Pohon kelapa sawit yang menjulang tinggi menambah segarnya pemandangan. Yang berjejer rapi seperti anak yang sedang berbaris untuk masuk kelas. Jalan sedikit berbatu menambah sensasi tersendiri dalam perjalanan ini. Perjalanan satu jam, tidak begitu terasa telah sampai di rumah pondok kakak ipar kedua. Rumah kecil dengan bangku panjang dan terlihat seorang laki-laki berpunggung lebar telanjang dada itu telah menunggu kita di depan rumahnya.
Setelah selesai menurunkan semua barang dan Panji memberikan ongkos pada dua abang ojek mereka berpamitan untuk pulang. Masalah lain pun mulai muncul di otakku 'di manakah kita akan tidur malam ini'. Otakku berkecamuk rasanya lidah ingin mengucapkan sesuatu tapi terasa berat untuk mengatakan dan akhirnya ku ulurkan niat itu.
Suara kakak ipar memecahkan keheningan, "Nanti malam kamu tidur di sini?" tanyanya singkat.
"Tidak tidur di sini, mau tidur di mana?" tanyanya balik.
Kakaknya tertawa terbahak-bahak mendengar perkataan adiknya. Sebuah suara dari belakang sedikit mengagetkanku, "Ji, kapan kamu kesini?" tanya orang itu.
"Baru tadi," ujarnya.
Terlihat dari obrolannya mereka berdua sudah lama mengenal. Dari belakang samar-samar terdengar suara perempuan, "Ji, ini istrimu?" tanyanya.
"Iya," jawab Panji.
Seorang wanita yang umurnya yang berkisaran belum genap empat puluh. Harus kuakui dia tadi mengejutkanku, kita berbicara tatap muka selama sekitar seperempat jam. Dan ku mengamatinya memang tak bisa dipungkiri lekuk tubuh dan wajahnya dambaan setiap orang.

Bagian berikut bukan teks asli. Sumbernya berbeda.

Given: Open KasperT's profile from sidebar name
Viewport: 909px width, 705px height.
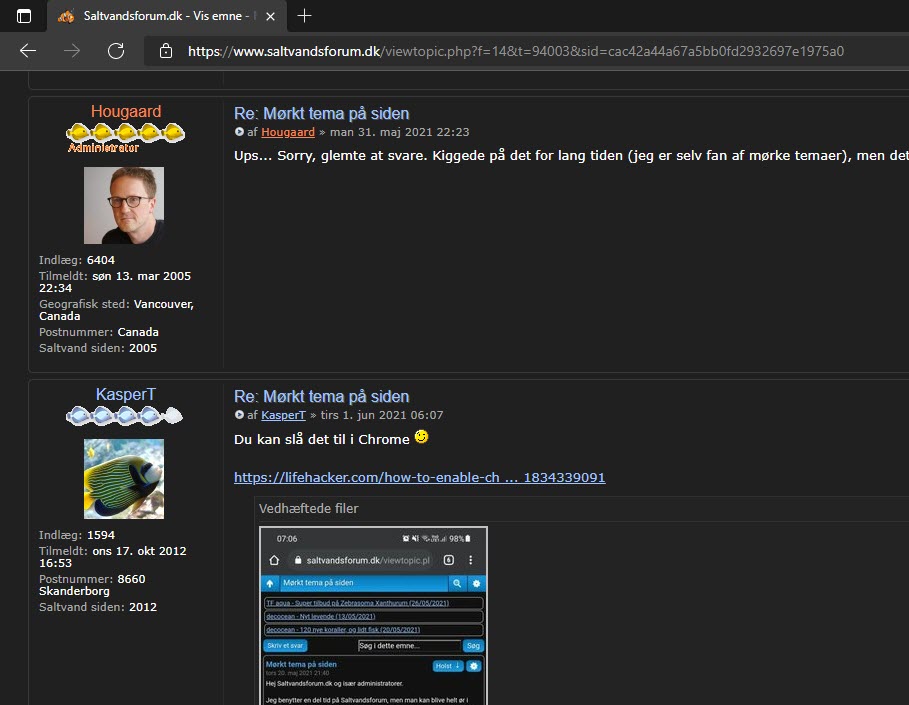Looking at the screenshot, I should pyautogui.click(x=125, y=394).
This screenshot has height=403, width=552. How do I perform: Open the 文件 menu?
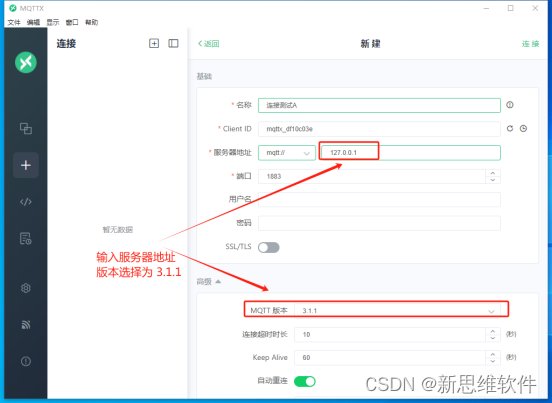click(14, 23)
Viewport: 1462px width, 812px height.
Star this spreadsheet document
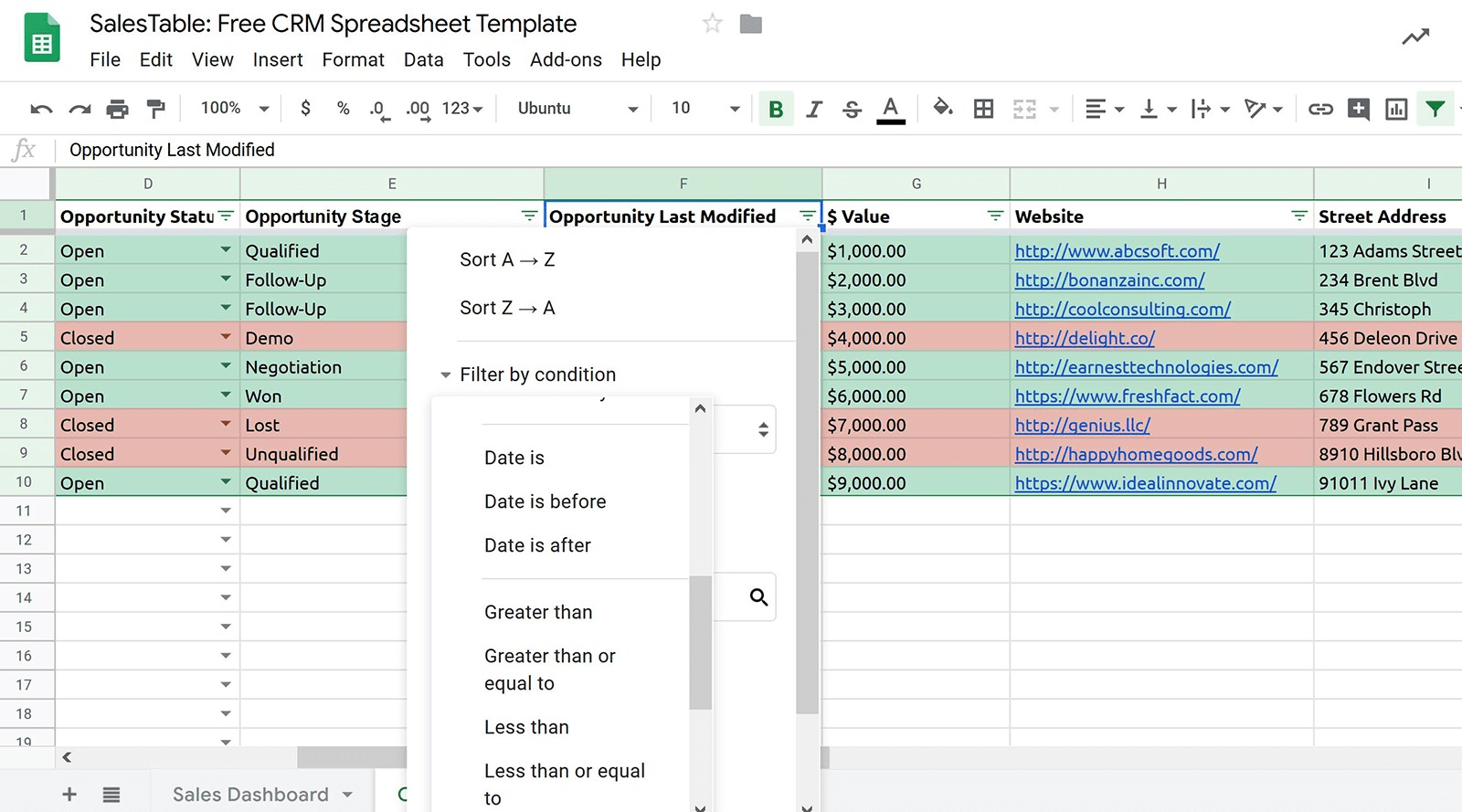coord(712,24)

Dia bertanya padaku, "Namamu siapa?"
"Aku Shanti," jawabku sambil tersenyum mengembang di sudut bibir.
Setelah pertanyaan itu mereka kembali ke topik pembicaraan. Istri kakak berdua ikut menimpali dari belakang, "Coba tanya orang di bawah sana? Kayaknya ada rumah yang kosong!" katanya sambil menunjuk arah bawah.
Panji tertegun sejenak lalu tersenyum dan berkata, "Oh ya, coba nanti aku tanya."

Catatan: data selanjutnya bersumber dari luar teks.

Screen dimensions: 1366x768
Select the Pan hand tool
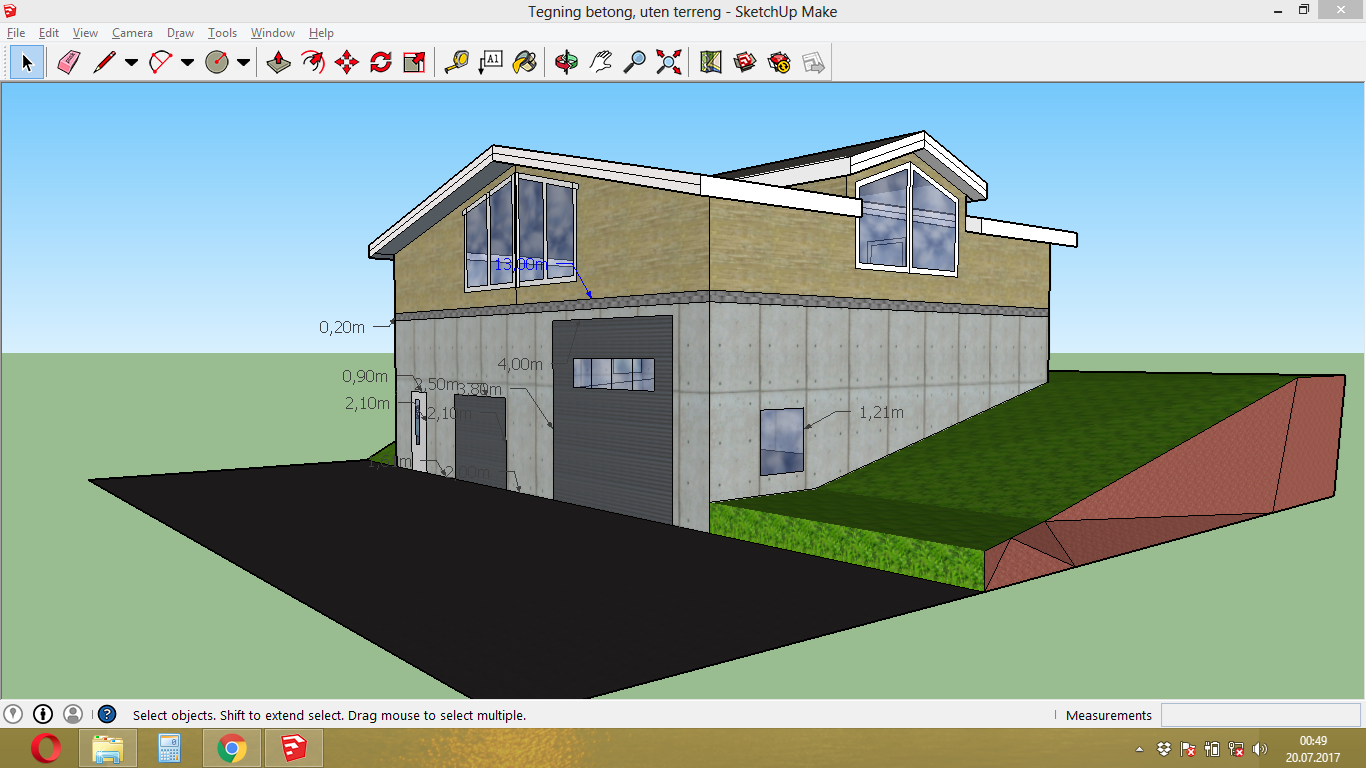[x=600, y=63]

Kak Men menimpali omongannya, "Ayo sekarang tak antar, tadi kayaknya suara motornya sudah terdengar," ia berkata sambil menggunakan kaosnya.
Mereka berjalan menjauh ke dalam kebun karet, lama-kelamaan bayangan tubuh mereka sudah tak terlihat. Kini tinggal tiga wanita dalam satu tempat dan keadaan tanpa ada satu kata yang terlontar. Keadaan hening seketika cuma terdengar suara-suara monyet yang berkejaran.
Tidak terasa satu jam mereka pergi, mereka berdua terlihat samar-samar di antara pepohonan. Panji mendekat dengan baju di pundaknya dan aku bertanya padanya, "Bagaimana boleh gak?"
"Boleh," ujarnya sambil mengibas-ngibaskan baju ke badannya.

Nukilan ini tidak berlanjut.